Plant-microbe networks in soil are weakened by century-long use of inorganic fertilizers

Abstract

Understanding the changes in plant-microbe interactions is critically important for predicting ecosystem functioning in response to human-induced environmental changes such as nitrogen (N) addition. In this study, the effects of a century-long fertilization treatment (> 150 years) on the networks between plants and soil microbial functional communities, detected by GeoChip, in grassland were determined in the Park Grass Experiment at Rothamsted Research, UK. Our results showed that plants and soil microbes have a consistent response to long-term fertilization-both richness and diversity of plants and soil microbes are significantly decreased, as well as microbial functional genes involved in soil carbon (C), nitrogen (N) and phosphorus (P) cycling. The network-based analyses showed that long-term fertilization decreased the complexity of networks between plant and microbial functional communities in terms of node numbers, connectivity, network density and the clustering coefficient. Similarly, within the soil microbial community, the strength of microbial associations was also weakened in response to long-term fertilization. Mantel path analysis showed that soil C and N contents were the main factors affecting the network between plants and microbes. Our results indicate that century-long fertilization weakens the plant-microbe networks, which is important in improving our understanding of grassland ecosystem functions and stability under long-term agriculture management.

Figure 1

The relative frequency of plant species in (A) control and (B) long‐term fertilized plots of Park Grass.

Figure 2

The normalized signal intensity of the detected key genes families involved (A) C degradation, (B) C fixation, (C) N cycling and (D) P cycling.

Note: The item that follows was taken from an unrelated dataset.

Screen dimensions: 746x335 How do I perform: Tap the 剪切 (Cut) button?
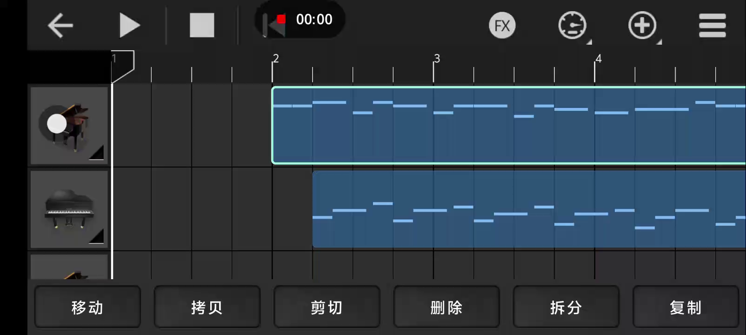tap(326, 307)
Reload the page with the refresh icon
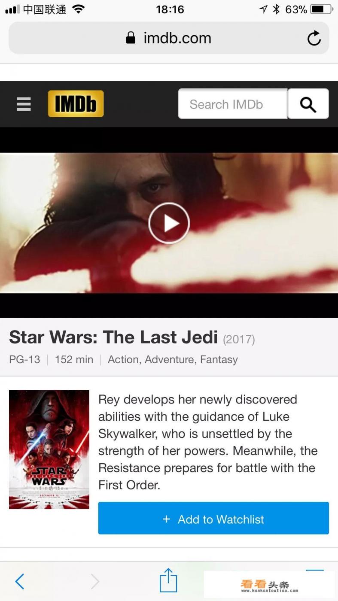 pyautogui.click(x=314, y=38)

The normalized signal intensities showed by cylindrical diagrams of (A), (B) and (D) were the sum of the average of individual gene sequences among 21 soil samples, divided by the number of detected sequences and then divided by 100. All data are presented as mean ± SD.*P < 0.05, **P < 0.01. The relative changes of the detected genes involved in N cycling (C) in fertilized plot were calculated, where the percentage of a functional gene in a bracket was the sum of the signal intensity of all detected sequences of this gene divided by the grand sum of the signal intensity of the detected N cycling genes, and weighted by the fold change of the signal intensity of this gene in the fertilized plot compared to that in control plot. For each functional N cycling gene, red colour means that this gene had a lower signal intensity in the fertilized plot than the control plot with significance at P < 0.05(*). Grey‐coloured genes were not targeted by this GeoChip, or not detected in those samples.

Figure 3

Network interactions between microbial functional communities in (A) control and (B) long‐term fertilized plots. The node size represents the relative abundance of the functional gene. Dotted grey dashed lines represent positive correlations, and orange solid lines represent negative correlations. The relationships between microbes at the phylum level were also calculated and showed below the network charts. The hollow circle represents no significant association; grey and orange in the circles represent positive and negative correlations, and numbers in the grey and orange circles represent the number of significant correlation edges.

Figure 4

Network interactions between plants and soil microbes in (A) control plot and (B) long‐term fertilized plot. Circles and diamonds represent functional genes and plants respectively.

Figure 5

Mantel path analysis links associations between plants and microbes to soil geochemical attributes and community structure of soil microbes and plants with long‐term fertilization. Solid and dashed lines indicate significant and insignificant relations respectively; lines width is proportional to r the correlation coefficient. The symbols *, ** and *^** represent P < 0.05, P < 0.01 and P < 0.001 respectively.